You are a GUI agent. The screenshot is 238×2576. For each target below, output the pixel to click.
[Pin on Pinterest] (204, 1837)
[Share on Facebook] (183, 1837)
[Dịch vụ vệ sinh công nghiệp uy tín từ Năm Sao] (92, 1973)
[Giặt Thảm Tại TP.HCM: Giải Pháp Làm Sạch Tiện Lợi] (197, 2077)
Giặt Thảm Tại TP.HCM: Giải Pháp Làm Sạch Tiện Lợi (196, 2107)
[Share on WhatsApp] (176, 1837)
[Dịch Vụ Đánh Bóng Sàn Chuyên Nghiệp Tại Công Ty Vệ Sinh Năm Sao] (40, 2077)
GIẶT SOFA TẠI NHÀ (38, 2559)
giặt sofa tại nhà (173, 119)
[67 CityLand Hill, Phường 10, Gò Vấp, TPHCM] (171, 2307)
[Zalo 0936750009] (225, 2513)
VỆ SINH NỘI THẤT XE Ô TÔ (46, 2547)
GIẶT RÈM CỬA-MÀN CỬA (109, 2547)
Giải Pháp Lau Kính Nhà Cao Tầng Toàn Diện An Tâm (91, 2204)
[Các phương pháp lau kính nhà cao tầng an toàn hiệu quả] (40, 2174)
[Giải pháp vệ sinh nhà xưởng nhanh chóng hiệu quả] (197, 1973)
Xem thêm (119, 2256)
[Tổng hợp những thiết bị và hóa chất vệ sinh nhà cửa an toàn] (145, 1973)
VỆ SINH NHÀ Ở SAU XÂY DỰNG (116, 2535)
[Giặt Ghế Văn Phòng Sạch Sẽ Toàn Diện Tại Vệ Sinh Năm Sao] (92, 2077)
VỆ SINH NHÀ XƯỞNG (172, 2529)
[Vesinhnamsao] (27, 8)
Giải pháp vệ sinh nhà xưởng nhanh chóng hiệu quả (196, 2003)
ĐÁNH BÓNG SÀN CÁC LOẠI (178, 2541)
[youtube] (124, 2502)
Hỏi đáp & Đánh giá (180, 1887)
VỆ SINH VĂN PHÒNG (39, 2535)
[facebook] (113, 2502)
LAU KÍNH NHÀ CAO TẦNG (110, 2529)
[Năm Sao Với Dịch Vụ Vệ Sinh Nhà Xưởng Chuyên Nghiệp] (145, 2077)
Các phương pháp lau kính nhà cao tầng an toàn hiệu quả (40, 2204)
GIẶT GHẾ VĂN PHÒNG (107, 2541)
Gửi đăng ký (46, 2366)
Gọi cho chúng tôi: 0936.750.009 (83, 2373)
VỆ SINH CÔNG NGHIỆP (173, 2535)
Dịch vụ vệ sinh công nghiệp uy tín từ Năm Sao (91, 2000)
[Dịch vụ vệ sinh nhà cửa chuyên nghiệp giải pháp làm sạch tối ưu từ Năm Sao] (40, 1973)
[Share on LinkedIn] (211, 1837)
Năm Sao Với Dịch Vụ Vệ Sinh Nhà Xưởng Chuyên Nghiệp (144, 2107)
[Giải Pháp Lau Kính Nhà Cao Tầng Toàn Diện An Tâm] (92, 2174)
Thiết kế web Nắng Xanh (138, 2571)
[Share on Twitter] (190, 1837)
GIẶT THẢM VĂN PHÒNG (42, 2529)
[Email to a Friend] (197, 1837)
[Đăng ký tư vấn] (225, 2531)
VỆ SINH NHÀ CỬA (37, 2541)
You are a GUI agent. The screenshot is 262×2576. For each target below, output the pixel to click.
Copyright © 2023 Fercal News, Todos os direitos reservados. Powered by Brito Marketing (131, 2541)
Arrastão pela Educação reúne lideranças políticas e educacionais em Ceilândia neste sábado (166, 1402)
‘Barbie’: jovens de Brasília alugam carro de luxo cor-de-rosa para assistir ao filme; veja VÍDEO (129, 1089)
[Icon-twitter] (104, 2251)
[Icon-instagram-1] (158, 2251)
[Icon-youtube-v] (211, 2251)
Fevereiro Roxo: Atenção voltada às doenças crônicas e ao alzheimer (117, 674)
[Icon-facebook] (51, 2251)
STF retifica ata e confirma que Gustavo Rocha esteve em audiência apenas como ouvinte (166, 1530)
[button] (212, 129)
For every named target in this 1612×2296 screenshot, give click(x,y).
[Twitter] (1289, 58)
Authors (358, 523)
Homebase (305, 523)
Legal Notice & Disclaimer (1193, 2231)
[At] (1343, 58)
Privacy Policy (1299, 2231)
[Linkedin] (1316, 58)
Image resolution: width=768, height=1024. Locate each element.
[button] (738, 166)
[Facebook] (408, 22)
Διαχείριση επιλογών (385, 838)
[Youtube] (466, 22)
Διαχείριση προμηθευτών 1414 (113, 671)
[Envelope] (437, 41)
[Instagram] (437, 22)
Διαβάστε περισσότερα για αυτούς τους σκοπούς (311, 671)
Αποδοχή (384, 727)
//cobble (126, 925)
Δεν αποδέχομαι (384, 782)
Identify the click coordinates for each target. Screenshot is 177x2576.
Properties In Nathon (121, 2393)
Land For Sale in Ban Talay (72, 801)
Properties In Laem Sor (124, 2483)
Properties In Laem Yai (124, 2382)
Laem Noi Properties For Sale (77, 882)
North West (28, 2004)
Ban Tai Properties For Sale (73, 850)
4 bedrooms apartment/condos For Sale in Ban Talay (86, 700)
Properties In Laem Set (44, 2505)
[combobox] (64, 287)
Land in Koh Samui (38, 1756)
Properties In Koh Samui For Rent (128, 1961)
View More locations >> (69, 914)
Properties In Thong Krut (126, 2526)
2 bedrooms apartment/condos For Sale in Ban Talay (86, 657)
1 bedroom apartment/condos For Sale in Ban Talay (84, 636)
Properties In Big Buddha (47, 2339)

Instructions for the task:
Return exactly, and only, the line containing "Ban Tai Properties For Sale (73, 850)" and every line after it through the end of the material.

Problem solution:
Ban Tai Properties For Sale (73, 850)
4 bedrooms apartment/condos For Sale in Ban Talay (86, 700)
Properties In Laem Set (44, 2505)
[combobox] (64, 287)
Land in Koh Samui (38, 1756)
Properties In Koh Samui For Rent (128, 1961)
View More locations >> (69, 914)
Properties In Thong Krut (126, 2526)
2 bedrooms apartment/condos For Sale in Ban Talay (86, 657)
1 bedroom apartment/condos For Sale in Ban Talay (84, 636)
Properties In Big Buddha (47, 2339)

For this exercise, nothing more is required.